■ PROBLEM TO SOLVE: Go to the line that contains "Image resolution: width=1512" and extract it along with every line after it, exactly, through the end of the data below.
──────────────────────────────
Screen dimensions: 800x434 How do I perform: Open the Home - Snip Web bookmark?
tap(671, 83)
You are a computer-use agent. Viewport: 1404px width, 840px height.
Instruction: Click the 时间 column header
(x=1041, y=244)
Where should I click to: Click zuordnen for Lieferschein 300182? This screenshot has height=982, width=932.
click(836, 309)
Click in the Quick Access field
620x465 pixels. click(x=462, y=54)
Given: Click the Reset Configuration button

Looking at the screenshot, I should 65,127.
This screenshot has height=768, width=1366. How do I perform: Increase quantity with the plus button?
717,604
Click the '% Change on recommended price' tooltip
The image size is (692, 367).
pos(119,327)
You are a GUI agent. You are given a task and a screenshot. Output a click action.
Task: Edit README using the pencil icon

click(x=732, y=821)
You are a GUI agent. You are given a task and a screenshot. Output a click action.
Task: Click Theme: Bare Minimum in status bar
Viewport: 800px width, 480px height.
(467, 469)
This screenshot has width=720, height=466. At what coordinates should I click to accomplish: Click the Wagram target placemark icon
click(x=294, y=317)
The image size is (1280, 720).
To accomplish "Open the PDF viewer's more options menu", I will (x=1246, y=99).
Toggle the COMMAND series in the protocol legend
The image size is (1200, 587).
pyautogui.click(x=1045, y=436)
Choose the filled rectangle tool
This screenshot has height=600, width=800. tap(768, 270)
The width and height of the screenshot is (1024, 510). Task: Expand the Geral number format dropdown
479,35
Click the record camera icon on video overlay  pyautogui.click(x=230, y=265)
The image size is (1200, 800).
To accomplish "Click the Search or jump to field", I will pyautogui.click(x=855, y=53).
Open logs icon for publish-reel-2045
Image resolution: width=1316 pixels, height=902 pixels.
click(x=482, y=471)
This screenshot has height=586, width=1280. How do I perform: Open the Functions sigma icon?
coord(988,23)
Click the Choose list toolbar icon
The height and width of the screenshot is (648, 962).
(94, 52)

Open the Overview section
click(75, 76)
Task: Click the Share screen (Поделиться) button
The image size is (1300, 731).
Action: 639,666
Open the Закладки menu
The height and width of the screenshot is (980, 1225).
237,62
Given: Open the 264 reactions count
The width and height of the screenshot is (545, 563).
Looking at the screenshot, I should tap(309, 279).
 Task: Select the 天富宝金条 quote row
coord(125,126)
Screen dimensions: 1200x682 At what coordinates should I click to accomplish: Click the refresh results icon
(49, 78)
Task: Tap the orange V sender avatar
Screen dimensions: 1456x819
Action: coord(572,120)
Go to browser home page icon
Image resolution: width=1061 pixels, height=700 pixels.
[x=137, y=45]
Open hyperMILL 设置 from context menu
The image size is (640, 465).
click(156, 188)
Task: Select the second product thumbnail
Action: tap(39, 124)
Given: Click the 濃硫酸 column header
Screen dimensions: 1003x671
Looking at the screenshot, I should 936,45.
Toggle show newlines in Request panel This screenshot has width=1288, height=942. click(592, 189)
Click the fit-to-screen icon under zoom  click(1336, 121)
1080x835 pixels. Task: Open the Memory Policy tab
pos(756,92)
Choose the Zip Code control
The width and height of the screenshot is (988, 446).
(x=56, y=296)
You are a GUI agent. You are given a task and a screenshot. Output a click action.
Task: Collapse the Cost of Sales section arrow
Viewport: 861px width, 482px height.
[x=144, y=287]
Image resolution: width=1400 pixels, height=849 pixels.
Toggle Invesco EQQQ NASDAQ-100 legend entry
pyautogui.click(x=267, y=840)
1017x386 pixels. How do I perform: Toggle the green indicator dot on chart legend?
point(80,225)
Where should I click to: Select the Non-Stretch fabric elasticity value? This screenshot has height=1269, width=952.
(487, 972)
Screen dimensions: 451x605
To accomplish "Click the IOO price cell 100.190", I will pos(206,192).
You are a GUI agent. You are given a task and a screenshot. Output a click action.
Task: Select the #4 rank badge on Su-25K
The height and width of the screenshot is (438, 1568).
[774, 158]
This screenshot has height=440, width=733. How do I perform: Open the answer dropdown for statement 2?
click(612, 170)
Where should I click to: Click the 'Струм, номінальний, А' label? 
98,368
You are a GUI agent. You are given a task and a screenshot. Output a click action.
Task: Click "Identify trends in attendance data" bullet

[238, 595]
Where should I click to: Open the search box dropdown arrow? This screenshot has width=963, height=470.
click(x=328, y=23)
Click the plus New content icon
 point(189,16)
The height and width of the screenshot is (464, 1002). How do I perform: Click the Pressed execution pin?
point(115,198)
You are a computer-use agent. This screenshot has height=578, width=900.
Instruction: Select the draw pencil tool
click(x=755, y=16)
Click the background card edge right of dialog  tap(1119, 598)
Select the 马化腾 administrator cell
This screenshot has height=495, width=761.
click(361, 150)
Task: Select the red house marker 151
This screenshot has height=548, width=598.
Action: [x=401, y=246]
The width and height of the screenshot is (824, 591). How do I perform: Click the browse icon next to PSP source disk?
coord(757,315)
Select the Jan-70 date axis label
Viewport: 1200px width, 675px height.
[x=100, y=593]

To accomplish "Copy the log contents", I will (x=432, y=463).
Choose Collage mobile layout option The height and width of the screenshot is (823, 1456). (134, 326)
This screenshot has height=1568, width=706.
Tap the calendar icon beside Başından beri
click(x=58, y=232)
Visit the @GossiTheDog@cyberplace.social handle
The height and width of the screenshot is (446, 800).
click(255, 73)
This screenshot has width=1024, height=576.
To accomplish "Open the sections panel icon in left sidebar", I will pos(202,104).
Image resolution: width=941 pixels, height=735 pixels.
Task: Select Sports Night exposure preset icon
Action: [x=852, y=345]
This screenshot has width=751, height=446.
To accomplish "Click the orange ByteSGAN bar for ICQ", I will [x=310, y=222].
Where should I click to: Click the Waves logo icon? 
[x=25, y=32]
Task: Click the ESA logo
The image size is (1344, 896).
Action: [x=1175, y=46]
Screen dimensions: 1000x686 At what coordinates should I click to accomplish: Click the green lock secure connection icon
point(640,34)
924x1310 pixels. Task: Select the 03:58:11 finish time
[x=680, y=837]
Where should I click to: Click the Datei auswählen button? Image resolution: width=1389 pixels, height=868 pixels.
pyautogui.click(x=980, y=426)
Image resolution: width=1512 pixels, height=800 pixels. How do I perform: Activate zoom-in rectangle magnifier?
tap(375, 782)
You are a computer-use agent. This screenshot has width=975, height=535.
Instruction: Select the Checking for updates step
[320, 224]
──────────────────────────────
■ RESULT OF THE EXERCISE:
Image resolution: width=1512 pixels, height=800 pixels. How do I perform: Activate zoom-in rectangle magnifier?
tap(375, 782)
You are a computer-use agent. This screenshot has width=975, height=535.
Instruction: Select the Checking for updates step
[320, 224]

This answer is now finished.